There was never much chance that Mr. Hill would escape Rikers Island itself, officials said. The complex, a series of self-contained buildings surrounded by walls topped with razor wire, is on an island in the East River and is connected to Queens by a narrow bridge. Even if Mr. Hill had made it through all of the complex’s checkpoints and gates, he would have been forced to contend with the river’s swirling currents, a natural security feature that will not figure in the new jails envisioned as part of Mr. de Blasio’s plan to shut down Rikers a decade from now.
Several Rikers inmates have attempted to swim to freedom over the past several decades. In 1971, police officers fished three young inmates out of the river a half-mile from the Bronx shoreline.
Mr. Hill never came close to actually getting away. Shortly after he disappeared, officials launched an extensive search involving special units from the Correction Department, the State Police, the Port Authority Police and the New York Police Department. Officers moved quickly to seal the perimeter of the island and began to scour the area with K-9 units as a Police Department helicopter hovered overhead.
After about seven hours of searching, Mr. Hill was found in a patch of bushes near an unused building, not far from the wall he had scaled, officials said. The dogs were sent in to flush him out. When he ran, two officers tackled him.
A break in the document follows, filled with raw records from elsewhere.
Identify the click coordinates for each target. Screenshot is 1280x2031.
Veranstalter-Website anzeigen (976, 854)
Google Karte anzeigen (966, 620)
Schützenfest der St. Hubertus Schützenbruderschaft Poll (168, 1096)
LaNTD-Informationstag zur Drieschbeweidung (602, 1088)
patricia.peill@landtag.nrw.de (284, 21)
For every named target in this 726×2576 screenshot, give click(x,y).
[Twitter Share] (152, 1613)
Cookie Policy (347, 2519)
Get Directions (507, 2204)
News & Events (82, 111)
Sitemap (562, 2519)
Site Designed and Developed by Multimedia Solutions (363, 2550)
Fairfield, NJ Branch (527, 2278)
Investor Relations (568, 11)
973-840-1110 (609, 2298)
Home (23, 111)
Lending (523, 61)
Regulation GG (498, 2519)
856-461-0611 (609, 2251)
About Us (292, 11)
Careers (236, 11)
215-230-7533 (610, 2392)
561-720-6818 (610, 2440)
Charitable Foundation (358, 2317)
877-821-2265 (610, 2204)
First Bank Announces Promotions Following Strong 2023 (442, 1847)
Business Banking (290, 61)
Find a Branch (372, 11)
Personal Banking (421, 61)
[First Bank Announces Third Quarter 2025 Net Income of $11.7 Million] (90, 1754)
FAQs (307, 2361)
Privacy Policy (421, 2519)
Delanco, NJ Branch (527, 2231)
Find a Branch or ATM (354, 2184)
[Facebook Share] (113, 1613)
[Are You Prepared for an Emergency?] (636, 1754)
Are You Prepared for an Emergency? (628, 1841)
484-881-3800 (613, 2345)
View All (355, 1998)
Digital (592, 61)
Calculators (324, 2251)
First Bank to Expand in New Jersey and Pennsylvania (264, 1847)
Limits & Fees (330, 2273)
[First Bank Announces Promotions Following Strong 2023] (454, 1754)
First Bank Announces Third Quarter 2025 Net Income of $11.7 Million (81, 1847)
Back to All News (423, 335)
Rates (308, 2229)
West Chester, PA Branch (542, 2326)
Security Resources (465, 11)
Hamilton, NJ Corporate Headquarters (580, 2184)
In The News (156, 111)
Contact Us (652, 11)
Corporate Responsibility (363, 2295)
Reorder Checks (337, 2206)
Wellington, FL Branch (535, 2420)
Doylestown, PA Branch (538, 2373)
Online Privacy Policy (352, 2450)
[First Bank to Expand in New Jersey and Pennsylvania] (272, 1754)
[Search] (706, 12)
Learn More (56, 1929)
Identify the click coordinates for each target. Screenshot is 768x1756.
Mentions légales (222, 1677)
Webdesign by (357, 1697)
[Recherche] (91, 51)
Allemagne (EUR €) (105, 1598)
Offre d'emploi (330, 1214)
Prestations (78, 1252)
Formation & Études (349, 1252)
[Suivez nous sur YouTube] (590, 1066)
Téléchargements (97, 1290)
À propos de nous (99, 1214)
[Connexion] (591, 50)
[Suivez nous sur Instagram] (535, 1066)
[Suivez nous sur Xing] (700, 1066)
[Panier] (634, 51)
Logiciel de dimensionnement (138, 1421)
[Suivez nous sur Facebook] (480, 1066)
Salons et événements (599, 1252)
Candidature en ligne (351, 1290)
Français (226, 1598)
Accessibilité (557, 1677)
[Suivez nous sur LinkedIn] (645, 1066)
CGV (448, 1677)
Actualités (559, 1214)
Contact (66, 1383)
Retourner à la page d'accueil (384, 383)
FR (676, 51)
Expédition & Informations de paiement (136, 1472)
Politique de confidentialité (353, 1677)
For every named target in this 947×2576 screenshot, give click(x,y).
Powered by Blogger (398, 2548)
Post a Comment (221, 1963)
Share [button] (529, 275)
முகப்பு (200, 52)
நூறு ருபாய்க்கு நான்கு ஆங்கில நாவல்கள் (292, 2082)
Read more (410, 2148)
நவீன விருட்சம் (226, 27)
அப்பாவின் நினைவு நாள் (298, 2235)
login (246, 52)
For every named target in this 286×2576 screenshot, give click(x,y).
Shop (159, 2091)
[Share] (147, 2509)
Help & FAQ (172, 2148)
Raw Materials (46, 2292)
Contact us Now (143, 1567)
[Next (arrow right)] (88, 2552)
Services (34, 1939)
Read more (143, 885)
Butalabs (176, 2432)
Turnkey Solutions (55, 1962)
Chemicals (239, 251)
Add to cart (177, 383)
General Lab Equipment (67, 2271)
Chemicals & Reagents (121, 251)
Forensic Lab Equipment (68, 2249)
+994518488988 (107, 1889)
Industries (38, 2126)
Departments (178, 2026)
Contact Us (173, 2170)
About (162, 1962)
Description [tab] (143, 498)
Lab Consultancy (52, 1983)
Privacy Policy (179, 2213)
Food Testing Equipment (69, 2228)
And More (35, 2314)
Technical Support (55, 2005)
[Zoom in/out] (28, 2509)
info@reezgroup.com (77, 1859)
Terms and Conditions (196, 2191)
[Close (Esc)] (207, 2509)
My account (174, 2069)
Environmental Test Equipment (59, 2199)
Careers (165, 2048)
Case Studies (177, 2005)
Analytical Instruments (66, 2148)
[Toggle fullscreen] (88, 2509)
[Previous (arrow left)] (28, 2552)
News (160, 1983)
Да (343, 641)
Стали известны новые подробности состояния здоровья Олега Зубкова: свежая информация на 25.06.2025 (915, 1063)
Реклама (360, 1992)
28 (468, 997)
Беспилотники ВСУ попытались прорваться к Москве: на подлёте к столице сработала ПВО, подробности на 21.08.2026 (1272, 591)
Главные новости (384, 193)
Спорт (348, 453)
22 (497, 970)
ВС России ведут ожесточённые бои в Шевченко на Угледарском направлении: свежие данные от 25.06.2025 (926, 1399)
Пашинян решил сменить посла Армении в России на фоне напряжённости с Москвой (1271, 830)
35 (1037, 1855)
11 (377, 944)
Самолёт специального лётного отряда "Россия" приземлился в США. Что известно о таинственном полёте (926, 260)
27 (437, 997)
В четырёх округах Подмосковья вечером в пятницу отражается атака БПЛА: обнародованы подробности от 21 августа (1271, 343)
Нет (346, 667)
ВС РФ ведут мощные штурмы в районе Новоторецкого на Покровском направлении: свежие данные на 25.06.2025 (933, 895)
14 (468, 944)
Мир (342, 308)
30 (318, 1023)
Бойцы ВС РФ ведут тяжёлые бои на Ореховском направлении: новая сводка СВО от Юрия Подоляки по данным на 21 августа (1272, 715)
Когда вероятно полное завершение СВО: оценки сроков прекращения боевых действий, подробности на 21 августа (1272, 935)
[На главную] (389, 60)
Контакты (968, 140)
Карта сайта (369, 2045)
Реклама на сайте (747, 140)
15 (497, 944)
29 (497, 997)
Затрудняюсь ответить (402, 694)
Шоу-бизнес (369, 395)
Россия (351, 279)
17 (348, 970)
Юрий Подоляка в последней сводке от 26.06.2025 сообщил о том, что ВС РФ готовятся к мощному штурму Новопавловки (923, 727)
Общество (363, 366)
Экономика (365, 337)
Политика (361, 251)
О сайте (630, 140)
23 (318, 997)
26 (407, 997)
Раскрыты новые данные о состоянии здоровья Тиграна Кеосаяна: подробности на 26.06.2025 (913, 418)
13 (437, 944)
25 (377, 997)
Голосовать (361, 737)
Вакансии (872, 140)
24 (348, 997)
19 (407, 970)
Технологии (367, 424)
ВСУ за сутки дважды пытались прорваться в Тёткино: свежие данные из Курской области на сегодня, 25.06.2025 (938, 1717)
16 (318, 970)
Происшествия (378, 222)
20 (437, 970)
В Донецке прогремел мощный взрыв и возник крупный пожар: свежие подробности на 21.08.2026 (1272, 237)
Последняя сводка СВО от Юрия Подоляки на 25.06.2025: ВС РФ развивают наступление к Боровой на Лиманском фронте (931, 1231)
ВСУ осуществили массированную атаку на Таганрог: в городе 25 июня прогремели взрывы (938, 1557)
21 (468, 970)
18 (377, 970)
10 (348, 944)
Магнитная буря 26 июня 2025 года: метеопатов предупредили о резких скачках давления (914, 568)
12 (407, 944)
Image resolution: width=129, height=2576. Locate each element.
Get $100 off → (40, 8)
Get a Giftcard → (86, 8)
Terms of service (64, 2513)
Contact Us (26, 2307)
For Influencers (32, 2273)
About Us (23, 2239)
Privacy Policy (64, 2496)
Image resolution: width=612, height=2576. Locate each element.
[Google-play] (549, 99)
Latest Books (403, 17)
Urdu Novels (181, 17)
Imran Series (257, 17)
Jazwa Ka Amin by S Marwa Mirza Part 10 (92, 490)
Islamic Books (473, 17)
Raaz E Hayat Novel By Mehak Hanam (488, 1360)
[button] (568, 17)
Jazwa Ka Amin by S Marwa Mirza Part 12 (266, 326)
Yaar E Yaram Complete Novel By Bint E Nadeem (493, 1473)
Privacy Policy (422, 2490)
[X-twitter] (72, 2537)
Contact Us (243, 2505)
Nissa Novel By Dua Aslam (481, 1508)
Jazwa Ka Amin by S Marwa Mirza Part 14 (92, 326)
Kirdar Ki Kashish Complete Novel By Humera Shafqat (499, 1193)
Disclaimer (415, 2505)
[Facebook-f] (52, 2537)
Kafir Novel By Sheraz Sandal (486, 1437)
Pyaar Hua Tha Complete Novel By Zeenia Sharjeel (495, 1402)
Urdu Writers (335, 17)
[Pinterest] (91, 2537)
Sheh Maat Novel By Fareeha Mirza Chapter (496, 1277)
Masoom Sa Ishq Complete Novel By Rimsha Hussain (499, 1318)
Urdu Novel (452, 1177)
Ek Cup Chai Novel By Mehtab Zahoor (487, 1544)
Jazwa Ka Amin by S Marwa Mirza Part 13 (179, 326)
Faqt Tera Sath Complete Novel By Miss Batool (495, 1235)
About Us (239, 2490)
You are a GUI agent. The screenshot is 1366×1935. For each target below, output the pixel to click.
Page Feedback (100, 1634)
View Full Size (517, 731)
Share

“Thanks to an immediate island-wide lockdown, along with a large-scale intensive search operation from land, air and water in coordination with our law enforcement partners, D.O.C. staff were able to quickly return this inmate to custody within a matter of hours,” the Correction Department said in a statement.
An earlier version of this article misstated the circumstances of a former Rikers Island inmate’s death. James DiGuglielmo was shot and killed a month after escaping in 1987, but not by police officers.